Thursday, January 13, 2022

As hyper-scalers gang supercomputing clusters to support AI and other high-end automation workloads, infrastructure providers are looking for better ways to manage HPC clusters, collections of servers linked via high-speed networks.

While its acquisition of chip IP vendor Arm remains stalled in regulatory limbo, GPU leader Nvidia did manage to pull off a separate if less flashy acquisition this week, announcing a deal for HPC software specialist Bright Computing.

When asked, Nvidia said details of the transaction would not be disclosed.

Based in Amsterdam, privately-held Bright Computing was spun out from Linux integrator ClusterVision in 2009. Its software is used to provision and manage HPC and Kubernetes container clusters along with private clouds, including those running in data centers on the OpenStack cloud computing platform.

Nvidia CEO Jensen Huang promoted its acquisition of Bright Computing as a means of enabling what Huang calls “an industrial HPC era” in which HPC clusters scale to support AI workloads that dominate enterprise data centers.

The acquisition also illustrates how high-performance computing is transitioning from research laboratories to enterprise data centers and applications like factory automation.

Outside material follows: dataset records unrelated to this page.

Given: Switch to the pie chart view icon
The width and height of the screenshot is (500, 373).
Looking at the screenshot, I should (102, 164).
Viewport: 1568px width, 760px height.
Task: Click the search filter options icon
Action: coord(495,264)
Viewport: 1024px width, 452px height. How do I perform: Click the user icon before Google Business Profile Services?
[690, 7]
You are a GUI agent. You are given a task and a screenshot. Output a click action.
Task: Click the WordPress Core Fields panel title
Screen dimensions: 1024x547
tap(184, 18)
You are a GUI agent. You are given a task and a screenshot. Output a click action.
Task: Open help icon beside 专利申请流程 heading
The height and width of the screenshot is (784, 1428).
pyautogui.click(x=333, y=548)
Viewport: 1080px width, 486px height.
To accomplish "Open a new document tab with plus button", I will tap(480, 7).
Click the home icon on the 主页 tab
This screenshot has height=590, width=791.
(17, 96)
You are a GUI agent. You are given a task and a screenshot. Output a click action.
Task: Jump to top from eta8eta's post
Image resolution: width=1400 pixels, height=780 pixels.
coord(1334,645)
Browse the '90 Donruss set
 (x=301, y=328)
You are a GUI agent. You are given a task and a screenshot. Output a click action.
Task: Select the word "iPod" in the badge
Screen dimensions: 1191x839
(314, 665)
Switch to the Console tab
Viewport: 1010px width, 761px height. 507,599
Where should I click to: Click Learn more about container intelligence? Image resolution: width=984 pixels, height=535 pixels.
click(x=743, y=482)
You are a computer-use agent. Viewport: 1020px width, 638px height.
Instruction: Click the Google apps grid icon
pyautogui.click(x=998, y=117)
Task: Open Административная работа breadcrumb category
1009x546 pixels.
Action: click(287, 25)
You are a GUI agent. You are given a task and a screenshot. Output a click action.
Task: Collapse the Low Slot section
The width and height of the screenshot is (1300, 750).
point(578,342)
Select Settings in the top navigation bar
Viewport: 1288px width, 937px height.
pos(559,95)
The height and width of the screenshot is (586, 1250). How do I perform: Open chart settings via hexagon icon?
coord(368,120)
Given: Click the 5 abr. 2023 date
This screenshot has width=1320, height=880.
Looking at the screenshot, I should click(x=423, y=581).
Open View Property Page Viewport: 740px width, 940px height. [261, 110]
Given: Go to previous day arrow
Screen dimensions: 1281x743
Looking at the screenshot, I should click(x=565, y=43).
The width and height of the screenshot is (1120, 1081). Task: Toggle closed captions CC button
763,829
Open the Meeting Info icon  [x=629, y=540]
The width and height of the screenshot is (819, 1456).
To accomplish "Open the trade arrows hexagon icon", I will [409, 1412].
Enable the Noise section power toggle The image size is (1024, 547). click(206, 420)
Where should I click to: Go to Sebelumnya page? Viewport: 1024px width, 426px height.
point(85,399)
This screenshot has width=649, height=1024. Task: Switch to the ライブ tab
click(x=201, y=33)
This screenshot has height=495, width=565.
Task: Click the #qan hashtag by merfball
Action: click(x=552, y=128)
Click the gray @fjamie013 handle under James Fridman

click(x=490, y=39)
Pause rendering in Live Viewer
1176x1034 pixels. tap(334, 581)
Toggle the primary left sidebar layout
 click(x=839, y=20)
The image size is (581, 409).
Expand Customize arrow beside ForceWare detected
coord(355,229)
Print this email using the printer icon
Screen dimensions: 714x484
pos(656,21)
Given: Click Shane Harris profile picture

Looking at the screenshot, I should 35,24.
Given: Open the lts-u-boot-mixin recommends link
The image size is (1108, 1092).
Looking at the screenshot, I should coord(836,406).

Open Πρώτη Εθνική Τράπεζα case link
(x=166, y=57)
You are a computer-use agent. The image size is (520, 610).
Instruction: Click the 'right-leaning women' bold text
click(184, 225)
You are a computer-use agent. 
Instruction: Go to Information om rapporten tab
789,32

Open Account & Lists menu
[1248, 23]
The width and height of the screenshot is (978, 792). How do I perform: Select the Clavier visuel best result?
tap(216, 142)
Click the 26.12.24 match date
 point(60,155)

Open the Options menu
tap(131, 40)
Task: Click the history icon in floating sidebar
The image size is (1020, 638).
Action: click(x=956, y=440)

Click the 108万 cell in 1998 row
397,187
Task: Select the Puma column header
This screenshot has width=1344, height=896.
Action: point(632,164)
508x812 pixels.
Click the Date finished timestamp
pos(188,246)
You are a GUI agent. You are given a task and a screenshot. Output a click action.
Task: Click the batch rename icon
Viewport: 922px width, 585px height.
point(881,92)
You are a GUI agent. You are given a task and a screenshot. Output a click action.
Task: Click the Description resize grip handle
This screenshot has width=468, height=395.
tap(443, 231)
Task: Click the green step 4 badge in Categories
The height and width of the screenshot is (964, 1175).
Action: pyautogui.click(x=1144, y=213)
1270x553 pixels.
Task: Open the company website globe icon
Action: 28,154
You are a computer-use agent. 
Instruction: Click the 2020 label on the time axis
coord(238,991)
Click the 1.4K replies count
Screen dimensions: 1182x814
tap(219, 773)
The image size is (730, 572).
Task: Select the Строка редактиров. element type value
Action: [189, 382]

To that end, Bright Computing has integrated its cluster management software with Nvidia’s graphics chips and GPU interconnects along with its CUDA API and, most recently, Nvidia’s DGX platform. DGX is aimed at AI training, inference and data analytics along with infrastructure support.

For Nvidia, the acquisition of Bright Computing “fills an important niche: cluster management,” said Karl Freund, an industry analyst with Cambrian-AI.

Bright Computing promotes its software as automating the management of HPC clusters consisting of up to thousands of bare-metal servers running in data centers, public and hybrid clouds and, increasingly, at the network edge. Along with Nvidia GPUs, the cluster management software supports x86 CPUs along with the Kubernetes container orchestrator.

The Linux cluster manager also supports Arm processors, complementing Nvidia’s bid for the IP vendor whose architecture is gaining traction in data center server designs, industry trackers report.

Bright Computing’s roster of about 700 customers includes Boeing, Johns Hopkins University and Siemens.

Another customer, NASA’s Jet Propulsion Laboratory, used the cluster manager to calculate trajectory corrections and landing coordinates for the Mars rover Perseverance.